They began serving passengers as college-educated TWA "hostesses," wearing hats and white gloves. They catered to movie stars and foreign dignitaries seated next to travelers in their Sunday best.
Decades later, the glamour is gone. Their airline is about to be merged out of existence. But they still are flying, five flight attendants who have seen commercial aviation change radically along with the country's attitudes toward women and the workplace.
Attendants at other carriers may have more seniority individually, but no other cabin crew in the nation is like the "golden girls, " as they call themselves. Together they have more than 200 years of experience. They've been on the same flight schedule for three decades.
TWA Flight 894 recently left Los Angeles International Airport for Washington, D.C., with all five aboard. Some of them first flew when Elvis Presley was hitting the charts and Dwight D. Eisenhower was president. Now they are the airline's most senior flight attendants, working with pilots who are children of pilots they once flew with.
Beverly Sanford was one of the youngest among the group, with 37 years under her pin. She was working first class with Dolores "Dodo" Narz, the No. 1 attendant at TWA, who was in her fifth decade with the airline. "We've been like a sorority in the air, but that's sadly coming to an end," Sanford said.
It was one of their final flights as a group. Today, they begin working separate shifts now that their direct Los Angeles-to-Washington route has been eliminated.
Trans World Airlines was acquired in April by American Airlines, which plans to take the TWA name off aircraft over the next year and give flight attendants new uniforms.
It marks the final chapter for a once-stellar airline that had many notable firsts: the first to serve freshly brewed coffee in-flight (1957), the first in-flight movie (1961) and the first all-jet fleet (1967). It also once dabbled with paper dresses for flight attendants until the crews complained about how they tore and didn't keep them warm in the winter.
The golden girls--all based in Los Angeles--had seen and lived through most of it, from TWA's glory days to an airline that struggled to keep financially afloat. In an ignominious send-off, Forbes magazine earlier this year dubbed TWA the worst airline for bumping passengers on overbooked flights.

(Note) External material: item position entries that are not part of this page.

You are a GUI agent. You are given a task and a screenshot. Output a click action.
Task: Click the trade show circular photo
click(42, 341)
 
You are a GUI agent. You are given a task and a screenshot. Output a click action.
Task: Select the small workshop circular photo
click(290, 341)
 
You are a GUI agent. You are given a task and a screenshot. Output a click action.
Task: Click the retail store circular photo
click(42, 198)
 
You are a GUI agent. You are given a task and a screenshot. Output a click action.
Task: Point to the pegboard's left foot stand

"It does bring tears to my eyes to think of what an airline it was," said Sanford, who began flying as jet planes began to enter service. "TWA has had its day."

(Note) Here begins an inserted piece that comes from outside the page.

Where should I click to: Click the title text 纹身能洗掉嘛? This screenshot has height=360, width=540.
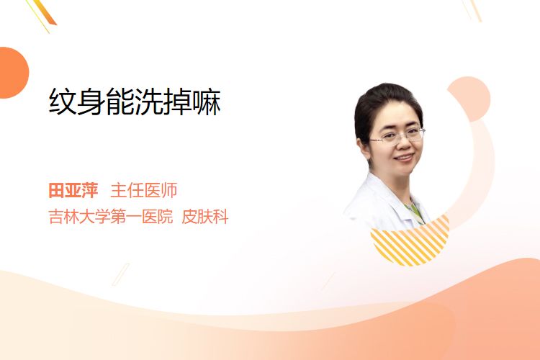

The same cannot be said about the senior attendants, who plan to keep flying two or three times a week.
On the flight from Los Angeles to Washington, Cathy Gordon, a 36-year veteran at TWA, boasted to an incredulous passenger that not only was her uniform older than he but that she was the youngest attendant in the cabin.
Gordon, 56, a native of Mattoon, Ill., is considered a baby among the crew that includes Narz, who is completing her 48th year with TWA, according to airline officials. Narz, a legend in the industry, doesn't much care for the No. 1 title and refuses to divulge any information or give any hints that could help someone trace her age. TWA sources put her age at 72.

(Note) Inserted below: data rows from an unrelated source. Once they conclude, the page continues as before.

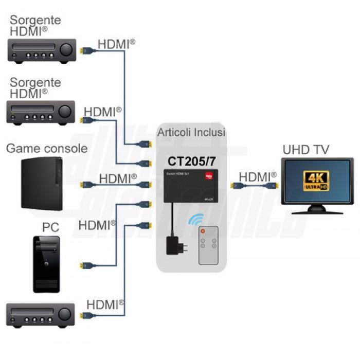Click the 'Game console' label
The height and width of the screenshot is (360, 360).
47,148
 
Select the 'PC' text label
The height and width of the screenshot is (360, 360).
50,227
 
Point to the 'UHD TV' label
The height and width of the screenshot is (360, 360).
306,150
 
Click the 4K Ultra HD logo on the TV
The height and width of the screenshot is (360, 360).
317,181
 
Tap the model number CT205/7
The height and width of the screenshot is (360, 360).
191,160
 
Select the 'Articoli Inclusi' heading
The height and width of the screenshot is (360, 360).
191,133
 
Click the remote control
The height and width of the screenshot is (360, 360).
208,246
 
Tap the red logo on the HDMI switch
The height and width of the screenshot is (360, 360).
209,175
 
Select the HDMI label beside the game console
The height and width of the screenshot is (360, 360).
118,178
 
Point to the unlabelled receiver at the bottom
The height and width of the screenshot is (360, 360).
40,315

"I really don't like titles," she said before kneeling to grab a can of apple juice that had fallen under a seat.
"See the glamour?" Narz said as she felt a tear in her pantyhose.
Narz estimates she has worn out about 15,000 pairs of hose. At an average of three pairs per flight, which is what she said she wears out, and two flights per week, that would place the start of Narz's career at a time when the propeller-driven Lockheed Constellation filled the skies. Narz said that her first flight was in a Martin 202, a 36-passenger twin-propeller airplane built in the 1950s.
Charmed by Narz's sharp, barroom ripostes and cackling laugh, actress Joan Crawford once volunteered to help her serve dinner, perhaps the first time that a movie icon worked the aisles.
And once, Narz consoled Elizabeth Taylor as the actress was flying home after a headline-grabbing breakup with Richard Burton. And there was the time when she had a fling with Cary Grant. "He was a private person, a real gentleman," Narz said, declining to provide further details.
Youthful indiscretions aside, Narz, who has been happily married for more than 30 years to Jack Narz, one of television's original game show hosts, said flying was a far different experience back then.
Passengers wore their best suits and dresses, even if it meant sitting on the plane for a cross-country trip that took as long as 10 hours. The "hostesses" were expected to fit a Barbie-like image: blond with blue eyes, wearing a size 6 dress with stockings, hat and white gloves. Long hair was forbidden--short "Kookie" cuts, as they were called, were mandatory. Everyone had to use Revlon's Persian Melon lipstick.